- [Listed records]
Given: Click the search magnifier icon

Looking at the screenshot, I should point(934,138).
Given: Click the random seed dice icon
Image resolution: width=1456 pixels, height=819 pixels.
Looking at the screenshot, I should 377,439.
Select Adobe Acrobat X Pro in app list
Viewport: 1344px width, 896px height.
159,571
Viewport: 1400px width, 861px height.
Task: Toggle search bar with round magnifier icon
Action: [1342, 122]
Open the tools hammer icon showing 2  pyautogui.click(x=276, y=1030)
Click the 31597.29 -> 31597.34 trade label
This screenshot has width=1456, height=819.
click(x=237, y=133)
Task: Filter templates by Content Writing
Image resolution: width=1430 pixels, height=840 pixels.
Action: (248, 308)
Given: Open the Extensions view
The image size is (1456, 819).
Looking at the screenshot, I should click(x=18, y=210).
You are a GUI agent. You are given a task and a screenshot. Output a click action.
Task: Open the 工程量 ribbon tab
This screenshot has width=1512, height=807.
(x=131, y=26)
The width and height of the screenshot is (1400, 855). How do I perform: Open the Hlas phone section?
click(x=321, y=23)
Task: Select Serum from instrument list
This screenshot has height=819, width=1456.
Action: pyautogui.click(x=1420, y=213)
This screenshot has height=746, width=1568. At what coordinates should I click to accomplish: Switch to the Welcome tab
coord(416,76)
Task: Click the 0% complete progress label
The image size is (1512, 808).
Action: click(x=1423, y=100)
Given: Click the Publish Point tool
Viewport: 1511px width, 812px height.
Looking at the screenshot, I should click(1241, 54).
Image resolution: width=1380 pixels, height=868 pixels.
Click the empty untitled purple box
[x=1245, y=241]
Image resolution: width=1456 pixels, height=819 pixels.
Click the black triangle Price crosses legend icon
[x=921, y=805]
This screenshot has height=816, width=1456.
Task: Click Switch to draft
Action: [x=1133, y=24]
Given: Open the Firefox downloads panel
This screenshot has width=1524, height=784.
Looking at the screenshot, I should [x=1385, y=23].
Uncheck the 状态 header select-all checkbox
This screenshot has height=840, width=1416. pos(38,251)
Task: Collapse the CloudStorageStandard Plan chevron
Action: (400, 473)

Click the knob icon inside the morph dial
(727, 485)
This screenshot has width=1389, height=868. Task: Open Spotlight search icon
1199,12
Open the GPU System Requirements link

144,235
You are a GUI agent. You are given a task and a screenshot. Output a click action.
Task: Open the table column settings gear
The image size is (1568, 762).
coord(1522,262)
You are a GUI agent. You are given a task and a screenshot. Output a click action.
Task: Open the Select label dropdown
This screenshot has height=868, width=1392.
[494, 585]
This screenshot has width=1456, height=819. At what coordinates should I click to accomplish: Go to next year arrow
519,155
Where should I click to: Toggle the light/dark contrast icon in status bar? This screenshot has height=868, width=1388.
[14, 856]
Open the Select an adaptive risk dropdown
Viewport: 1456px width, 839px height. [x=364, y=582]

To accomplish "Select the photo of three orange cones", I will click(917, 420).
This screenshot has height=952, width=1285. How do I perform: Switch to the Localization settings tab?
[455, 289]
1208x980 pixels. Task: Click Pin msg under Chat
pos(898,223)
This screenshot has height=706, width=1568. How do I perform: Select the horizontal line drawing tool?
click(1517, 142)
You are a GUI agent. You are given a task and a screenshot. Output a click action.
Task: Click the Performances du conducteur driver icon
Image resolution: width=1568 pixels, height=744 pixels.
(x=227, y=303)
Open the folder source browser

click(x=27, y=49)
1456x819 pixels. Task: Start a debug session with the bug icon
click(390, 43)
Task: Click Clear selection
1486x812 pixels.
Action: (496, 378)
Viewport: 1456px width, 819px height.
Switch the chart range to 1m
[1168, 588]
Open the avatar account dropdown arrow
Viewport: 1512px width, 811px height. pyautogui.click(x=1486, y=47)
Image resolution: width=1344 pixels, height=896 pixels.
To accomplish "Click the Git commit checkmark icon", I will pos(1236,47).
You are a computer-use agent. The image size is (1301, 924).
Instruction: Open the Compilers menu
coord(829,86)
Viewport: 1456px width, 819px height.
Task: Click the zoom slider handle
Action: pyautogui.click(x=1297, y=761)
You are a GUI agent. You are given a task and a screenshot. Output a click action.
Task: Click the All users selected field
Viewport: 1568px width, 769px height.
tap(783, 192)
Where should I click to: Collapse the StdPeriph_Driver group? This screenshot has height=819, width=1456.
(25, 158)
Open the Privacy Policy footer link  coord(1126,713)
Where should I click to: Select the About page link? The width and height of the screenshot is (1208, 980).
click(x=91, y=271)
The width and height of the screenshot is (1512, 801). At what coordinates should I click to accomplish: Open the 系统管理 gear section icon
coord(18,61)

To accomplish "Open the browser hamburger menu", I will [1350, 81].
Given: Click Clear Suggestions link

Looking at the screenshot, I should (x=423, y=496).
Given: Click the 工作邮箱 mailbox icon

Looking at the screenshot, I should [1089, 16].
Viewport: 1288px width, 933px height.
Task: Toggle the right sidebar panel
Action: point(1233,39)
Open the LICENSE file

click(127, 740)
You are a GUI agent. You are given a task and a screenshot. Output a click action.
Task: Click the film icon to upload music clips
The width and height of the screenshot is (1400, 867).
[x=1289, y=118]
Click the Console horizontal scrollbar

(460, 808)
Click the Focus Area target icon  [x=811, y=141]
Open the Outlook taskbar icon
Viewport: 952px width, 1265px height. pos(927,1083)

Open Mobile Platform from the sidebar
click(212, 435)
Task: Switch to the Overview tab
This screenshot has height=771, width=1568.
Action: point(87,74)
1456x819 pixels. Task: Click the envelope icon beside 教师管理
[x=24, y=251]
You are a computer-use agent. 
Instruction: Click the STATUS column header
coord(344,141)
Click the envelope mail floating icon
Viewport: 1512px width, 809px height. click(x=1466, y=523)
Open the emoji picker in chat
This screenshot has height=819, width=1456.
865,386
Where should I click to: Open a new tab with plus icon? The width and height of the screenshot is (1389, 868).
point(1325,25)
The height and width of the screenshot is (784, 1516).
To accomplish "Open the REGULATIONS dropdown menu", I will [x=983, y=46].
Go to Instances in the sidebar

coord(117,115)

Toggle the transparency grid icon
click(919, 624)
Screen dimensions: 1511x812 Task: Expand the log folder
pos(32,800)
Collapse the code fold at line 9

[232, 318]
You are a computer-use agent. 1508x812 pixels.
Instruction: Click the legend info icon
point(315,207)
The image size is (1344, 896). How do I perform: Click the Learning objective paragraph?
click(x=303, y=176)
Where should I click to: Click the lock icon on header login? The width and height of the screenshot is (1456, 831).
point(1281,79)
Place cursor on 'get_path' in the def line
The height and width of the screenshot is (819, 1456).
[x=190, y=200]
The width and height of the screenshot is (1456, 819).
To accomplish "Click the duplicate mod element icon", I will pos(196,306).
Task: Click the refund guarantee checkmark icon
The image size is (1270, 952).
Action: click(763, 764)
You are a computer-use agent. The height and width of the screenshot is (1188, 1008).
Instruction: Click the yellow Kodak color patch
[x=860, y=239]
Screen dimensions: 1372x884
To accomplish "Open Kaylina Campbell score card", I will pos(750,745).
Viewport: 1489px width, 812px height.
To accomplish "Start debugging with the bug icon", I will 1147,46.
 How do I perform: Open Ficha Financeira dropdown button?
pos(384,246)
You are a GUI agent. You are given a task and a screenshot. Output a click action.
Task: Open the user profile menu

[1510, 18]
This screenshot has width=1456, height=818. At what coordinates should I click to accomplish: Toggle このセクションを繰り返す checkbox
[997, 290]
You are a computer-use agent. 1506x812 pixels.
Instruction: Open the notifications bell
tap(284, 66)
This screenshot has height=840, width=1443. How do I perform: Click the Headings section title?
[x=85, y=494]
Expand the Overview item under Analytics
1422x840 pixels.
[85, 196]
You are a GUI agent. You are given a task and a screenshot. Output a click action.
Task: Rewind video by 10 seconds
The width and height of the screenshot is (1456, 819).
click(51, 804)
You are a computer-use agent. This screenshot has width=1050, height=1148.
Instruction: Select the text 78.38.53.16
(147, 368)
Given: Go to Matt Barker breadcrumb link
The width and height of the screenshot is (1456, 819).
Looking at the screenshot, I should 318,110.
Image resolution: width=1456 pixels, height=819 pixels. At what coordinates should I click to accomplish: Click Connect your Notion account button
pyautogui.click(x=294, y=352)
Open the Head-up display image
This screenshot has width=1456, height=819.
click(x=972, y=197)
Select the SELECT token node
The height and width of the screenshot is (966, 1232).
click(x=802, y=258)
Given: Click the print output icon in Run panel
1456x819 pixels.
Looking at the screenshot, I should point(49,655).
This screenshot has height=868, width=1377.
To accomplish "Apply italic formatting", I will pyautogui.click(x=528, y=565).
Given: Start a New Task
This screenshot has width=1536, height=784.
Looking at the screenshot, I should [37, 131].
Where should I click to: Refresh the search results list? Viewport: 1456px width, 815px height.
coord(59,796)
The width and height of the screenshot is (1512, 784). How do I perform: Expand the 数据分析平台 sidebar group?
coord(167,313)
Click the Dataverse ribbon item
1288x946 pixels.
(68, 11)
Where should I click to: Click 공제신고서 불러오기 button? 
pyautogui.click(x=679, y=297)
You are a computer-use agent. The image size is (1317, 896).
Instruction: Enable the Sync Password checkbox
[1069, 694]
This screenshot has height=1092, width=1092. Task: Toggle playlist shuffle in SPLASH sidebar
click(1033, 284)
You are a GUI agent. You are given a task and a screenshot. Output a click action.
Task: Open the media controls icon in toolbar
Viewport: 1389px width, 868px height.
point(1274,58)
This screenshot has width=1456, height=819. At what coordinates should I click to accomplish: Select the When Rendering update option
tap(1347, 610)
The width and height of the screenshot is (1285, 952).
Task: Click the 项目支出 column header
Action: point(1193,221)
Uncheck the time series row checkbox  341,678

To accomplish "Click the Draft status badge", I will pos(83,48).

- [Problem requirements]
Using the records above, report each line that contains the word "checkmark" by copying it.

- [Result for this exercise]
To accomplish "Click the Git commit checkmark icon", I will pos(1236,47).
Task: Click the refund guarantee checkmark icon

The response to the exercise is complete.